Things calmed down for a bit, or at least as calm as things get in Rogers Center, which is like a boring, antiseptic Coors Field north of the border, only with a ton of drunk, rowdy Canadians in the cheap seats. Maholm was allowing base runners left and right, and Braves not named Jason Heyward would occasionally get hits too, but it stayed tied until Bautista slammed a shot to LF and sent Jays back ahead. That lasted an inning, which are officially measured by how often Jason Heyward makes sad, pathetic looking outs while everyone is complaining about BJ Upton or Gerald Laird instead, until Evan Gattis did that thing he does on the second and third time through the order and crushed one to left to tie it up. And then Brian McCann was totally like “I am SO TIRED OF HEARING ABOUT YOUR GURU SHIT, SON!” and jacked one out to right to take the lead.

But it’s the AL and the DH and Rogers Center and Canada and suck, suck, suck, suck, suck, so of course 5 runs isn’t enough to win it, and you knew that coming in. And while a LH reliever named Brett Cecil mowed through two innings worth of Braves, closing it out with four straight K’s (McCann, Uggla, and both Johnsons), Bautista and J.P. Arencibia** clustered a couple of doubles together and tied it back up in the seventh.

Then it got weird and no one scored again for two whole innings. Bud Selig called to say he was concerned about offense levels and was thinking about adding a second DH to bat 10th, just as an extra guy, in order to keep the kids interested. He then ate a baby himself, but not the same kind of baby Melky ate earlier.

Then in the top of 10, Brian McCann got out a Sharpie and wrote “Dear Yankees, I will look so amazingly good in your lineup next year, won’t I?” to put the Braves up 7-6. That set up the bottom of 10 for Craig Kimbrel to come in and do his thing, by which we mean “terrify you by giving up ropes to left with the tying run on second, but lucky enough to have Reed Johnson out there to chase them down this time.”

Oh well. It’s a win. And now we no longer have to play in Rogers Center again, and the Blue Jays have to figure out which of their defensively horrific sluggers won’t be in the lineup for the next two against the Braves, this time in Atlanta.

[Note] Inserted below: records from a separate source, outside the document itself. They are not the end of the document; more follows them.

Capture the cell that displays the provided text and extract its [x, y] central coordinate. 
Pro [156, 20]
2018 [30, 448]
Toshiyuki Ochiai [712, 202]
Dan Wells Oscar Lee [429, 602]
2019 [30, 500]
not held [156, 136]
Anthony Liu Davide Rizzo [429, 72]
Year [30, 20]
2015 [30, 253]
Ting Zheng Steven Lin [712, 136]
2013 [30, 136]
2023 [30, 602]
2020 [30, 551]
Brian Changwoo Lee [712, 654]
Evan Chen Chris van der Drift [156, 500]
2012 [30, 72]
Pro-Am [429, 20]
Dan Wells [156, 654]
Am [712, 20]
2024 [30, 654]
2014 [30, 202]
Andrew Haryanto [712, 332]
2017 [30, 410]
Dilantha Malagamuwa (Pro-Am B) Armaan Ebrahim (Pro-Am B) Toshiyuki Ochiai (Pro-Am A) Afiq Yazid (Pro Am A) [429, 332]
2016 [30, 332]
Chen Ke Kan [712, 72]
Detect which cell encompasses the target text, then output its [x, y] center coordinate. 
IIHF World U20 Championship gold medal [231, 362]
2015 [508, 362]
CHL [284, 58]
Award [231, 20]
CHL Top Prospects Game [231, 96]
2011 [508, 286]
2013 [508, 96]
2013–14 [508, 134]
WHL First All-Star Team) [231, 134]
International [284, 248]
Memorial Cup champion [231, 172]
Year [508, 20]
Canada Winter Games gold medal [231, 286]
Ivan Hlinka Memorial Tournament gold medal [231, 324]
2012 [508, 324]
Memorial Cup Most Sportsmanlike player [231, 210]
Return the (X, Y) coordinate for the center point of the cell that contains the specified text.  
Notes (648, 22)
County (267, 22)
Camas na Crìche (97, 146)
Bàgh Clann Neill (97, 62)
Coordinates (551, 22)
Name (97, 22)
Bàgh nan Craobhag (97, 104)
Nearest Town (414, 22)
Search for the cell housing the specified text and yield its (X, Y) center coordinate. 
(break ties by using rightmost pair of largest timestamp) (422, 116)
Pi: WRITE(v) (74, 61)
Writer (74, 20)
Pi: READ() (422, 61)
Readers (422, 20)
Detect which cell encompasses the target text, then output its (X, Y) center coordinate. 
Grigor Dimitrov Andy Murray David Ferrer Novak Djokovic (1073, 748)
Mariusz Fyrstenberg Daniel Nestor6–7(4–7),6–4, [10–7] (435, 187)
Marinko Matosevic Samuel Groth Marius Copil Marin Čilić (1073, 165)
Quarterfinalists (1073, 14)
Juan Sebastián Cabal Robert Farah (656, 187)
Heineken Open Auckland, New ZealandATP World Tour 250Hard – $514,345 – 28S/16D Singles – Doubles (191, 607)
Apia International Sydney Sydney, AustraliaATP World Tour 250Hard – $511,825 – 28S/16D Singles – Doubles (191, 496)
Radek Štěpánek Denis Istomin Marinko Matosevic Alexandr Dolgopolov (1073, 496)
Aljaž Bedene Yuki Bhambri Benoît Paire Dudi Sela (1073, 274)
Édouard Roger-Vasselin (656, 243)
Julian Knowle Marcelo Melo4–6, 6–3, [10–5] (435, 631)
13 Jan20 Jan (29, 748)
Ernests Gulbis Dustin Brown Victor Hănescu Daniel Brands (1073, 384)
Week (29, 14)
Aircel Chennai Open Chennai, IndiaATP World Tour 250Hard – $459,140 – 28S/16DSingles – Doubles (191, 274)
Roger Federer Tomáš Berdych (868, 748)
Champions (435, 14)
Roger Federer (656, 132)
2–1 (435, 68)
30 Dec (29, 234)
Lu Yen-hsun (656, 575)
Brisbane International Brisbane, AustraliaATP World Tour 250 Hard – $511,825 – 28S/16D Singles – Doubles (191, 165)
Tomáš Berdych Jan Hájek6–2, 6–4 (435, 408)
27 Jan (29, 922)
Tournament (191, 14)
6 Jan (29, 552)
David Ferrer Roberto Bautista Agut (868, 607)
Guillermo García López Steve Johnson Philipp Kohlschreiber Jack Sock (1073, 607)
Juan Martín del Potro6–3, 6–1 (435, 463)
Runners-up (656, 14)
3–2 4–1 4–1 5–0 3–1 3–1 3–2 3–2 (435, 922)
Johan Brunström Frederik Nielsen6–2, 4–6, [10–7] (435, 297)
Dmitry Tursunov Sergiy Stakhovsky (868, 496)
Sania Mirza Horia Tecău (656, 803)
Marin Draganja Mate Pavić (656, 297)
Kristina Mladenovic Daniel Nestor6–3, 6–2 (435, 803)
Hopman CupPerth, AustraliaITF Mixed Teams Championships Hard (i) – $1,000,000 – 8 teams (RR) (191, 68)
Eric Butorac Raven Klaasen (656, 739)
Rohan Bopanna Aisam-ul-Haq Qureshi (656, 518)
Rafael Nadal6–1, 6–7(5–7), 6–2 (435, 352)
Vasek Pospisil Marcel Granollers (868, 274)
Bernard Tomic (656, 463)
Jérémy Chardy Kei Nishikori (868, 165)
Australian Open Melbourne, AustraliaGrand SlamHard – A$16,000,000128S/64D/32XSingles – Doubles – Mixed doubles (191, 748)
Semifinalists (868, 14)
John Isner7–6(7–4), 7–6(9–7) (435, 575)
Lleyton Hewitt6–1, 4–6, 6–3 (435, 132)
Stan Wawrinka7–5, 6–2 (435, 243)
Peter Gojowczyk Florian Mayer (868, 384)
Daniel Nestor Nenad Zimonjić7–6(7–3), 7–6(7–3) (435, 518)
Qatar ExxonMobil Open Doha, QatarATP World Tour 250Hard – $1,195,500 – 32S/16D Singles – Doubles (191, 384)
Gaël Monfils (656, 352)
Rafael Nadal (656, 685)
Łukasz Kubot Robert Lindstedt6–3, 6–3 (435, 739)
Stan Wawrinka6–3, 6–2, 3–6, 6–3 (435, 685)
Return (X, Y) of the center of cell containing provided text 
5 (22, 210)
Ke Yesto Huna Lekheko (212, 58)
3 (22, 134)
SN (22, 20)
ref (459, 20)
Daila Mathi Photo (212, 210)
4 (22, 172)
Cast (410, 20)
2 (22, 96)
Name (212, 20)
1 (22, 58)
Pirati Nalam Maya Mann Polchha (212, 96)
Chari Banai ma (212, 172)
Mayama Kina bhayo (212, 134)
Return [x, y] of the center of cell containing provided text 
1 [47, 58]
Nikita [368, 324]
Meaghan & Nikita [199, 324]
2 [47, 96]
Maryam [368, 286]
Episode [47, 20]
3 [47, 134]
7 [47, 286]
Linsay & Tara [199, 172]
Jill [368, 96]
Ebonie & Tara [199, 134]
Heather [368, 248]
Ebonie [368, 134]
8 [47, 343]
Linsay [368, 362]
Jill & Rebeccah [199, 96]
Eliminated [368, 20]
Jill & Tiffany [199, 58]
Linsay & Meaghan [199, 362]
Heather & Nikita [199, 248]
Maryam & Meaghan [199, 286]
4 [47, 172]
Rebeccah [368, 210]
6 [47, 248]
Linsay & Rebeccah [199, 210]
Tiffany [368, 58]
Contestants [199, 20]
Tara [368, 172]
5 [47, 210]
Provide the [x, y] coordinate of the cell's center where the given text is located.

Because when you think of the Braves and their “natural interleague rivals,” you mind flashes immediately to Toronto. Eat another baby, Bud.

That was about it really. Gattis continues to crush balls. One of the fantasy baseball tweeter feeds the other day said he’s the only bench player in the game you have to start every day in fantasy, and that’s about right. Brian McCann was the awesome sauce. Jordan Schafer continues to be surprisingly useful. No Upton was harmed in the filming of this event. Jason Heyward looks terrible at the plate. And Brett Cecil is currently your odds on favorite to be the guy Atlanta trades for to fill that black hole left by O’Flaherty and Venters’s elbows.

* I am aware that technically Minnesota is not Canadian, but it’s close enough for me.
** J.P. Arencibia has become a really good player.